§ **PROBLEMS TO WORK ON**:
1 – Answer each question below using the article on Johnson University's new president.
(a) In what year did Smith earn his B.A. from Johnson Bible College?
(b) Where will the student event take place?
(c) What three qualities make up the "Johnson Triad"?
2 – For each statement below, decide whether it agrees with the article on Johnson University's new president, and support each yes or no with the words of the article that settle it.
(a) Smith served as Provost from 2014 to 2017.
(b) The reception after the ceremony will be held on the Gally Plaza.
(c) Gerald Mattingly has known Smith for more than 40 years.

§ **EXCERPTED PASSAGE**:
____________
When it came time to find the seventh President of Johnson University, the Board of Trustees knew they were looking for someone who was a Johnson University alumnus, knew how to raise funds, and whose character is above reproach. They found their prime candidate in Dr Thomas Smith.

“We spent two to three hours in the interview,” Smith said. “(The Board of Trustees) had a long list of questions that they went through that were very tough questions. None of them were surprises to me which led me to feel like I had been well prepared.”

Smith has a long history with Johnson University. He graduated from Johnson Bible College with his B.A. in 1978. He then was in located ministry for six years. After receiving his M.A.R. from Emmanuel School of Religion in 1986 and his PhD from the University of Tennessee in 1990, he came back and began teaching at JU in 1989. After serving as a professor of history and theology, he served as the Dean of the School of Arts and Sciences from 2012 to 2014 and as the Provost from 2014 to 2017 before beginning his tenure as President.

However, Smith is more than his academic and career accomplishments. The Chairman of the Board of Trustees L.D. Campbell says that Smith is personable, enjoys people,  is approachable, enjoys a good laugh and is an excellent preacher.

Professor Gerald Mattingly, who has known Smith for almost 30 years, described him as “a good person with a sound analytical mind and a disarming down-to-earth quality,” which he went on to say is good for someone who is assuming the role of the presidency.

Smith has some big goals for his presidency. Among them are recommitting the university to the mission of the university, improving math and science classes, and improving college athletics.

One of the key aspects he wants to refocus on is being faithful to the great commision. He feels the “Third Way”, which is a blend of a bible college approach and liberal arts college approach, can accomplish this goal by rounding out students’ education experiences.

The university has also begun studying how it can improve its math and science classes, which Smith feels will go a long way in benefiting Teacher Education and Health and Human Services majors among many others.

Smith also wants university athletics to recruit students based on what he called the “Johnson Triad”: people who are missionary committed, academically prepared, and competitive athletes. “There is all kind of benefits both for athletics and for the student body,” Smith said. “It boosts student morale, gives you stuff to do, and creates relationships. It’s kind of an overstatement, but in the past we’ve done athletics because we ‘had to’. I want to do it because we want to. 

This will be Johnson’s fifth inauguration in its history. He hopes students will come to the ceremony, but he also hopes to see them at the student event later in the evening as well. He asks that all students help make the campus look nice and that they themselves look nice as well.

“It’s important to me that students feel welcomed and included at this event,” Smith said.

Smith wants people to know that his inauguration is not a celebration of him or the office, but rather a celebration of the university. The ceremony will begin at 3 p.m. and will be followed by a reception on the White House lawn at 4:30. The student event will take place at 6:30 on the Gally Plaza and will offer games, food and a Cruze Farm ice cream truck, which Smith said, “ain’t bad to entice students with.”
____________
§ **DATA EXCERPTS**:
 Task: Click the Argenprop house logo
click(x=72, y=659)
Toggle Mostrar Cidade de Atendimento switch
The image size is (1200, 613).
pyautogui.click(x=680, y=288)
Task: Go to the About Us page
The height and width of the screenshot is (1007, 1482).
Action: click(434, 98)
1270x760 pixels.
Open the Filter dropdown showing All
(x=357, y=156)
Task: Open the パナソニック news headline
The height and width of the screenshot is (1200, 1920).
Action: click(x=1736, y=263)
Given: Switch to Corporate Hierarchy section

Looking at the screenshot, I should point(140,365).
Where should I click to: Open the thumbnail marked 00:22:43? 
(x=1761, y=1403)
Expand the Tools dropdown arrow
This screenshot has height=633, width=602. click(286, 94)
____________
§ **OUTPUTS FOR THE TASKS**:
1 –
(a) 1978
(b) On the Gally Plaza
(c) Being missionary committed, academically prepared, and competitive athletes

2 –
(a) Yes: "as the Provost from 2014 to 2017"
(b) No: "followed by a reception on the White House lawn at 4:30"
(c) No: "who has known Smith for almost 30 years"